» **Text section**:
/---

Kids Are All Right isn’t a particularly judgmental comic. Its characters rarely fit typical Webtoon archetypes like “bully,” “shy girl” or “romantic lead.” Dai’s friend Minho has a delinquent brother who is kind to Dai but cruel to others. Another child is frequently bullied in class; Dai lets him hold the school’s pet rabbit, but he drops and kills the rabbit by accident when the rabbit bites him. Later, when the bullied child moves out of the neighborhood, he’s confused when Dai offers solace. “Do you even know my name?” he asks. “Stop pretending to be nice and just go.”

Dai’s classmates are similarly tough to pin down. His wealthy classmate Sia develops a crush on him early, so you’d expect the two of them would spend time together later. Instead Dai befriends another female classmate Ari, who enjoys writing poetry. Sia is shunted away. Another character, An-Gyeong, is introduced as a child prodigy managed by helicopter parents. Another story might engineer conflict between his constant studying and Dai’s innate curiosity. HP56, though, keeps An-Gyeong and Dai apart from one another.

kids are all right dai and ari on the bus

Instead, An-Gyeong is brought into conflict with Sia. Sia is in charge of the class hamsters, which An-Gyeong watches every day. An-Gyeong is convinced that Sia is making a mistake by putting hamsters together in the same cage. When the hamsters have babies, he scrambles to stop the other kids in class from touching them. Of course, by the next day, the mother hamster ate her young. “This happened because you didn’t listen to me!” An-Gyeong shouts at Sia.

\---

» **Activity**:
Retype word for word the part of the review of the comic Kids Are All Right that begins at the words "kids are all right dai" and stops after "shouts at Sia.".

» **Given information**:
/---

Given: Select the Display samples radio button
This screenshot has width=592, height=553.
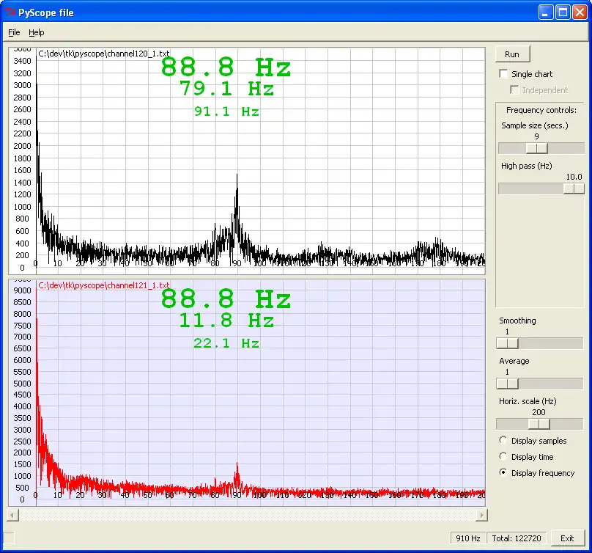Looking at the screenshot, I should (x=503, y=441).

\---

» **Completed exercise**:
kids are all right dai and ari on the bus

Instead, An-Gyeong is brought into conflict with Sia. Sia is in charge of the class hamsters, which An-Gyeong watches every day. An-Gyeong is convinced that Sia is making a mistake by putting hamsters together in the same cage. When the hamsters have babies, he scrambles to stop the other kids in class from touching them. Of course, by the next day, the mother hamster ate her young. “This happened because you didn’t listen to me!” An-Gyeong shouts at Sia.